A Mathematical Model for Immune-Modulated Tumor Growth

Dr. Kathleen Wilkie (Ryerson)

Start

November 22, 2017 - 4:00 pm

End

November 22, 2017 - 5:00 pm

Address

UOIT, North Oshawa campus, UA3130   View map

 

Speaker: Kathleen Wilkie (Ryerson)

Abstract:
After a century of controversy and debate, the role of the immune response in modulating cancer progression is now a major focus of current cancer research. This controversy arises from conflicting reports implicating immune cells in, not only tumor elimination, but also in tumor dormancy, vascularization, and metastasis. We propose that the complex dynamics of the immune response to cancer presence may be understood as a process of immune stimulation by the tumor followed by cytotoxic targeting by the immune cells, which acts to alter tumor size and growth characteristics and subsequent immune stimulation. Just how these influences interact has complex implications for tumor development and cancer dormancy.

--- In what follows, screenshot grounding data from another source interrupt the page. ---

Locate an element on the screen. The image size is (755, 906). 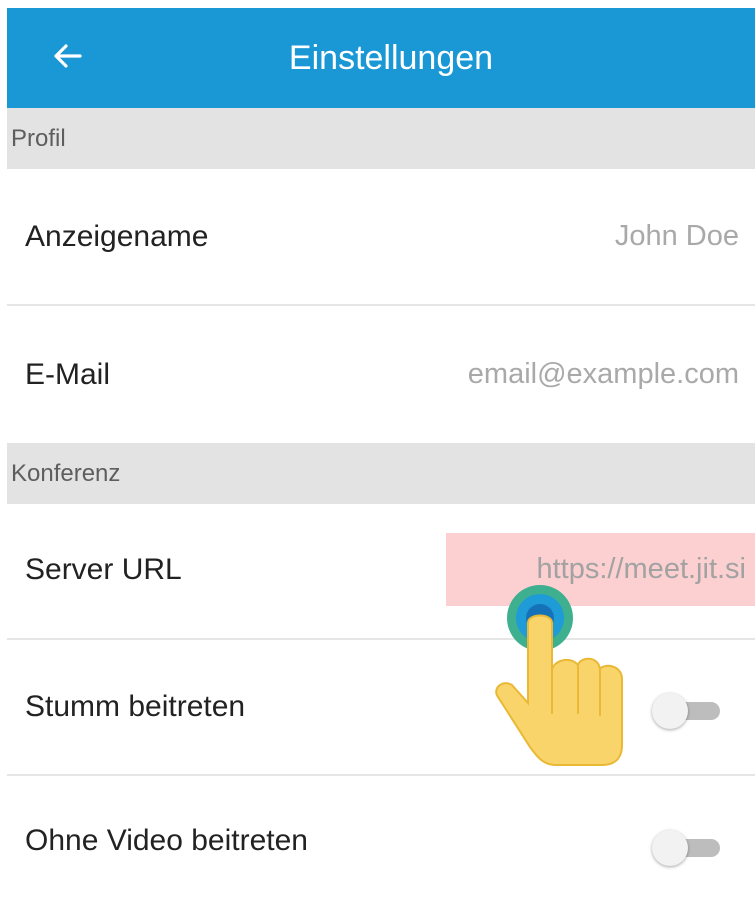
email-input: email@example.com is located at coordinates (604, 374).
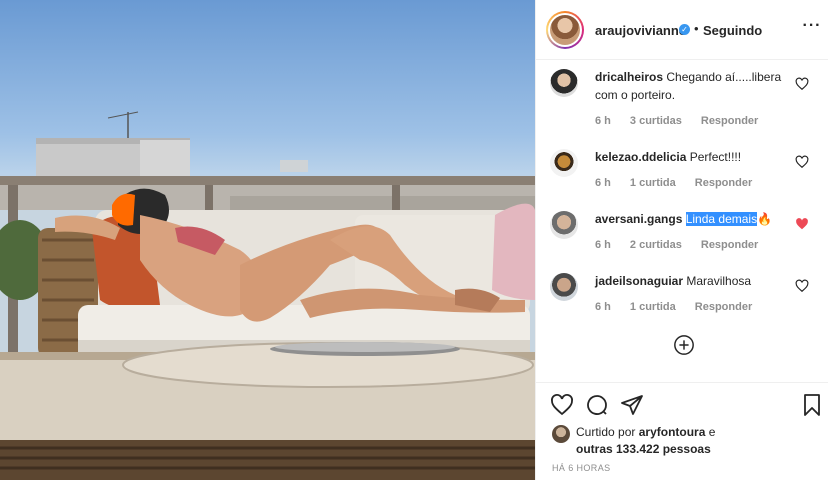 This screenshot has height=480, width=828. Describe the element at coordinates (722, 219) in the screenshot. I see `comment-body: Linda demais` at that location.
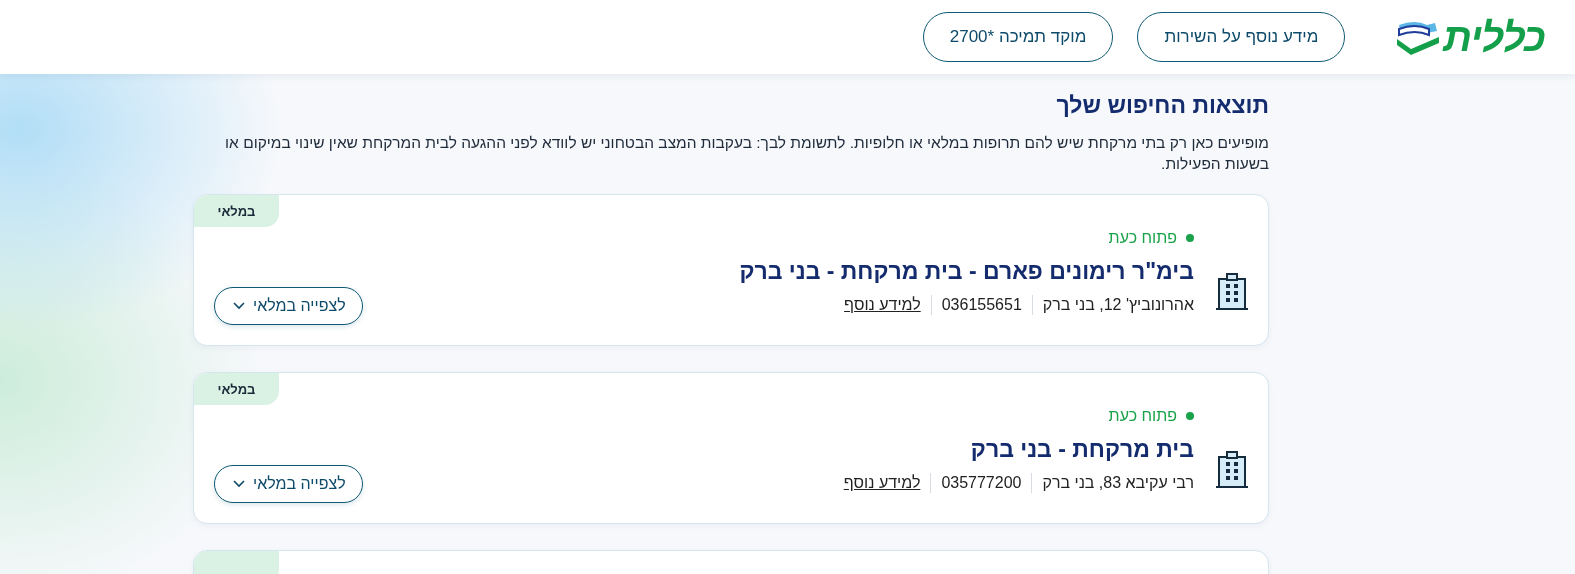  What do you see at coordinates (1018, 37) in the screenshot?
I see `header-button: מוקד תמיכה *2700` at bounding box center [1018, 37].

To show this, I will present a relatively simple modeling framework that captures the complexity of cancer-immune interactions and provides biological insights into the immune response to cancer. The model incorporates the combined effects of various immune cell types, exploiting general principles of self-limited logistic growth and the physical process of inflammation. The results underscore the ultimately polar nature of final tumor fate (escape or elimination), while at the same time showing how transient periods of dormancy may precede either of these two outcomes.

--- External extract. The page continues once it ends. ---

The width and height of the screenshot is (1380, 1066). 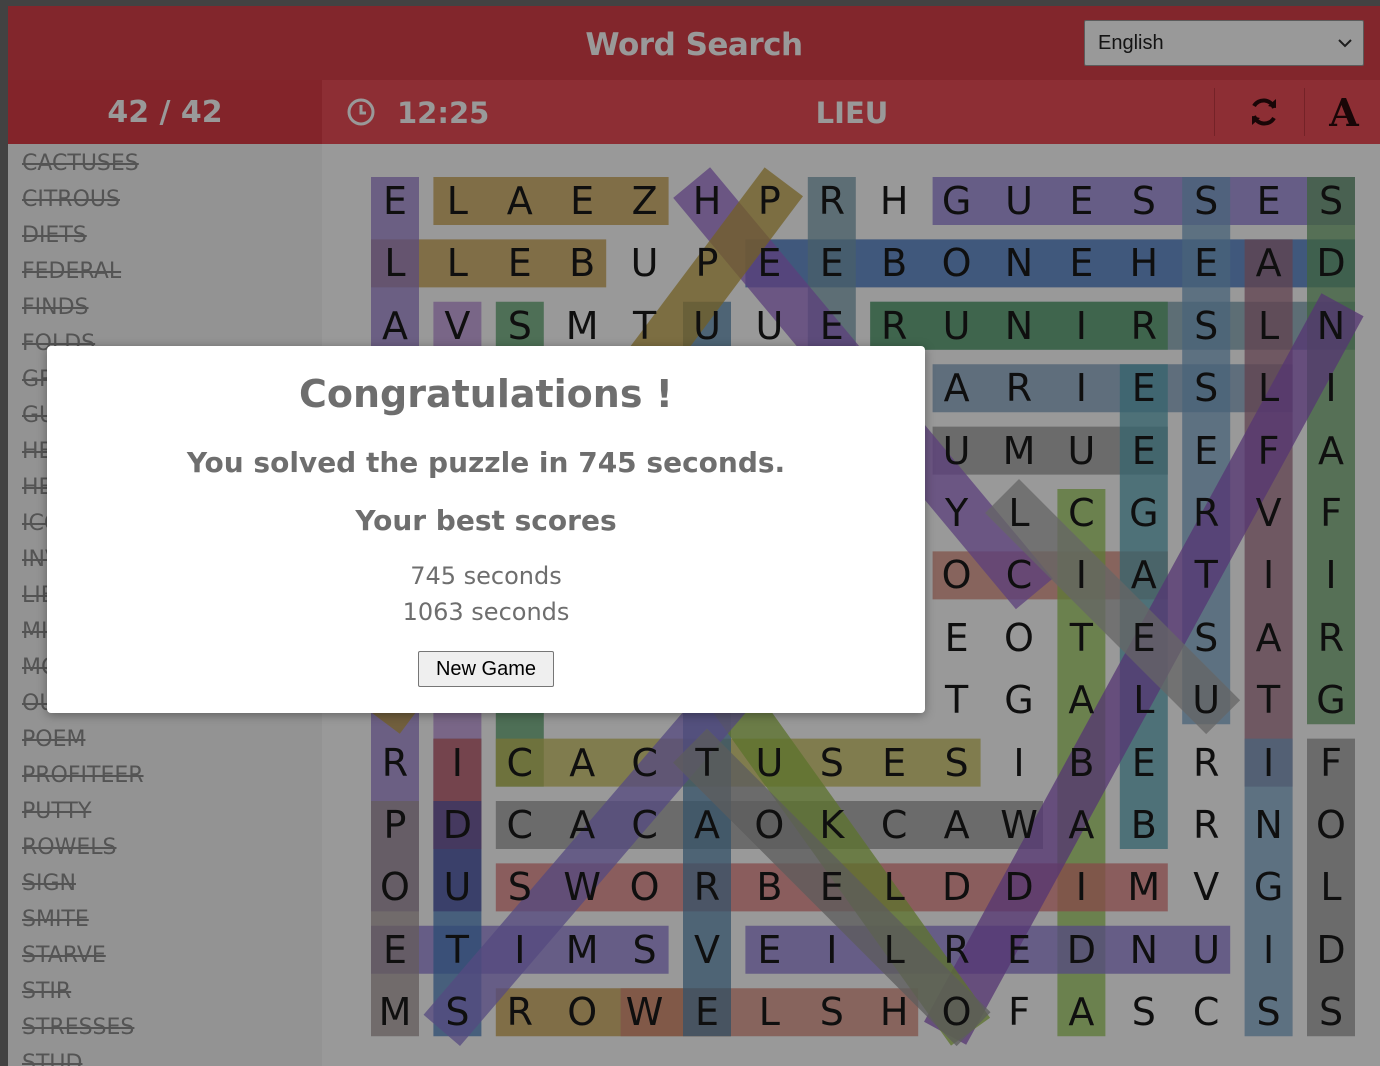 I want to click on best-scores-heading: Your best scores, so click(x=486, y=520).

A Markov chain Monte Carlo method is used to determine parameter sets that predict tumor growth equally well, but that at the same time also predict fundamentally different underlying dynamics. The striking variability observed even in this simple model demonstrates the significance of intrinsic and immeasurable patient-specific factors determining the complex biological response involved in tumor growth in an immune competent host.

This is joint work with Dr. P. Hahnfeldt [CCSB Boston].